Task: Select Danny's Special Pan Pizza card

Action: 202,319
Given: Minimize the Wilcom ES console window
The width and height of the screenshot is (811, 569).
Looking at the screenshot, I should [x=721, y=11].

=====

**DIRECTIONS**
Return the whole listing exactly, with every line included.

**ANSWER SECTION**
Task: Select Danny's Special Pan Pizza card

Action: 202,319
Given: Minimize the Wilcom ES console window
The width and height of the screenshot is (811, 569).
Looking at the screenshot, I should [x=721, y=11].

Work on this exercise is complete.